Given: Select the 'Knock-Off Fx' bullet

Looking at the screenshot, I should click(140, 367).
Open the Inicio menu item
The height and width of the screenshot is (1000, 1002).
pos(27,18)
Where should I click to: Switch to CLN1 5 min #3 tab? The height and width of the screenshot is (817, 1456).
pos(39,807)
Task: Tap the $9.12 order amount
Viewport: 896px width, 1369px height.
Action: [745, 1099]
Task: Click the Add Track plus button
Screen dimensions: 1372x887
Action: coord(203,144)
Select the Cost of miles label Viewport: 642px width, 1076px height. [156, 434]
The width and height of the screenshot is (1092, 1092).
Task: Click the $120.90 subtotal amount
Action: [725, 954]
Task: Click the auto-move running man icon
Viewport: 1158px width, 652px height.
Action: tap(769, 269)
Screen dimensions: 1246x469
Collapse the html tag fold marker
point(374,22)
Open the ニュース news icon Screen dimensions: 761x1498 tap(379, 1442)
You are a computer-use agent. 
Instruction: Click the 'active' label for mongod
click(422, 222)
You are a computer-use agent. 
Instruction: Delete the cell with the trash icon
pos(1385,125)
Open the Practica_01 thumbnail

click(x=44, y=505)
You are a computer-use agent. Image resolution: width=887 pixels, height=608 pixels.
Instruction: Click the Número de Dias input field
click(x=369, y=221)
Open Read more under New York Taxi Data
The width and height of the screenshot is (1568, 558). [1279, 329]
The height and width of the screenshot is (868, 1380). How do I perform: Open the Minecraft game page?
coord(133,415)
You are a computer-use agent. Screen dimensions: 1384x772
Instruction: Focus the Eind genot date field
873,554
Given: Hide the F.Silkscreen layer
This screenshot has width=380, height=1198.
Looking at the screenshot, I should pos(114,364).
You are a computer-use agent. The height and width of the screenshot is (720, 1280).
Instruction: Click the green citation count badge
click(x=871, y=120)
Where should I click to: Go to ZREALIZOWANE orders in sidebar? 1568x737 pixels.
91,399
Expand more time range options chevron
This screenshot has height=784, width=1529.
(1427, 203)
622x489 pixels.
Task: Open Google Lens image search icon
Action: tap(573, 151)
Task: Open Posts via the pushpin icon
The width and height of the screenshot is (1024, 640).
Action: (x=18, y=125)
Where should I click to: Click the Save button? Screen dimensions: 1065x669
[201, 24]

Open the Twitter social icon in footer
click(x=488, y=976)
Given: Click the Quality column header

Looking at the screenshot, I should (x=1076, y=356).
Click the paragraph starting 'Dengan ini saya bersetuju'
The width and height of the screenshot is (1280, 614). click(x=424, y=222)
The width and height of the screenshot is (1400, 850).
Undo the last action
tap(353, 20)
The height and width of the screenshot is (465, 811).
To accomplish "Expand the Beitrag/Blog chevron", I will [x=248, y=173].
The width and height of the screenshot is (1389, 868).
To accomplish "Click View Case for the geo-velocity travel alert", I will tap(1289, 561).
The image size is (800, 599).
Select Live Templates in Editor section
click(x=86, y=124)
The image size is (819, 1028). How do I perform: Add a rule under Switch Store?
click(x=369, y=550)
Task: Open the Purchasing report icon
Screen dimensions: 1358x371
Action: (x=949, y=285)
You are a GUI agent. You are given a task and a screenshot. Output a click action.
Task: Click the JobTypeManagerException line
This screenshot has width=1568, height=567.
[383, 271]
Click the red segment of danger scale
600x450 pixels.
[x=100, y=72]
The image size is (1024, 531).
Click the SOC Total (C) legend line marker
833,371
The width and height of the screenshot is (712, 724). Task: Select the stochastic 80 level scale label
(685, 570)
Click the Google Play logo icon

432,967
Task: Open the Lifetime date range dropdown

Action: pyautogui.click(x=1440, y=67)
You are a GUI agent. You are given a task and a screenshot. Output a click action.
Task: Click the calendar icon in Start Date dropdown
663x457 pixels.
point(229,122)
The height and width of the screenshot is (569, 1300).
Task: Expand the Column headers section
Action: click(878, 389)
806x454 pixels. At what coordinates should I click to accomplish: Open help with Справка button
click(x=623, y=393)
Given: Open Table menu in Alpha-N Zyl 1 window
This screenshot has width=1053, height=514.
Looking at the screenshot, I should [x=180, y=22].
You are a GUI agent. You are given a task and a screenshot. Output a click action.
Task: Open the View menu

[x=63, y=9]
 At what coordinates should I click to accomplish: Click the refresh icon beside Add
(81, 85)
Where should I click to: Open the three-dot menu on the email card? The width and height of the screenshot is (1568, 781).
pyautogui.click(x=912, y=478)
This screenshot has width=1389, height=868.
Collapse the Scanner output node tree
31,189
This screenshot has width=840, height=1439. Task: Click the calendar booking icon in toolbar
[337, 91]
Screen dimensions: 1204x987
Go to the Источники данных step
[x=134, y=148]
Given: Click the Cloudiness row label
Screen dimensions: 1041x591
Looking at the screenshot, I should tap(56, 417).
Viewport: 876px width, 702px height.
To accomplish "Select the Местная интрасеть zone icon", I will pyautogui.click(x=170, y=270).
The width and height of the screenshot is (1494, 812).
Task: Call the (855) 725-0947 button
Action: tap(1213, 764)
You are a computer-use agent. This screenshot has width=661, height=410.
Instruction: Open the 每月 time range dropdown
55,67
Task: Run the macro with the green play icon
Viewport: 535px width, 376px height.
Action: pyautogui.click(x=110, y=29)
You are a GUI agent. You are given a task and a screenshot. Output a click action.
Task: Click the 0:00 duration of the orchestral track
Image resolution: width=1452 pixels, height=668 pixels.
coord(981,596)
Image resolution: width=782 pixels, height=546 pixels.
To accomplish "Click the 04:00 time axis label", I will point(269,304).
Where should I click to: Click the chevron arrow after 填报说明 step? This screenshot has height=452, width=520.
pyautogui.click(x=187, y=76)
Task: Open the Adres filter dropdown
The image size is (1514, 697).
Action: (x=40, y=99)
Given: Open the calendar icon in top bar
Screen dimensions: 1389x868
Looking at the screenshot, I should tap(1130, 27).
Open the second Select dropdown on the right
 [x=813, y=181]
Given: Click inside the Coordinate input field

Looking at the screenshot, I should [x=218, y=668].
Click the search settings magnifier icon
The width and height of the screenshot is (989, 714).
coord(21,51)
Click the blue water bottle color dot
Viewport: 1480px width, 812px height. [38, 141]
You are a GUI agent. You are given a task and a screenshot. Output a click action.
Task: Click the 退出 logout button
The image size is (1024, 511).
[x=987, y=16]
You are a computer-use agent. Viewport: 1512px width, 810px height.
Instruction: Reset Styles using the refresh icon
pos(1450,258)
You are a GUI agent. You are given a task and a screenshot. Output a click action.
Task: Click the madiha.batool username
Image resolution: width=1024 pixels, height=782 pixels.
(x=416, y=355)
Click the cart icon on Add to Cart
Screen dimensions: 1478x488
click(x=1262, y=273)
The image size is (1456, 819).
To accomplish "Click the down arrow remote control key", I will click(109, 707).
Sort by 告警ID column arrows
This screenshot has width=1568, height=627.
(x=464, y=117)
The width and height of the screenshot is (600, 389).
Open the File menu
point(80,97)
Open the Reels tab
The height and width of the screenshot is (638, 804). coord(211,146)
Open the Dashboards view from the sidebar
○ ○ ○ ○
Quote the records exactly, from the line containing "You are a computer-use agent. Viewport: 1512px" through the last line of the records, both ends included.

You are a computer-use agent. Viewport: 1512px width, 810px height.
Instruction: Reset Styles using the refresh icon
pos(1450,258)
You are a GUI agent. You are given a task and a screenshot. Output a click action.
Task: Click the madiha.batool username
Image resolution: width=1024 pixels, height=782 pixels.
(x=416, y=355)
Click the cart icon on Add to Cart
Screen dimensions: 1478x488
click(x=1262, y=273)
The image size is (1456, 819).
To accomplish "Click the down arrow remote control key", I will click(109, 707).
Sort by 告警ID column arrows
This screenshot has width=1568, height=627.
(x=464, y=117)
The width and height of the screenshot is (600, 389).
Open the File menu
point(80,97)
Open the Reels tab
The height and width of the screenshot is (638, 804). coord(211,146)
Open the Dashboards view from the sidebar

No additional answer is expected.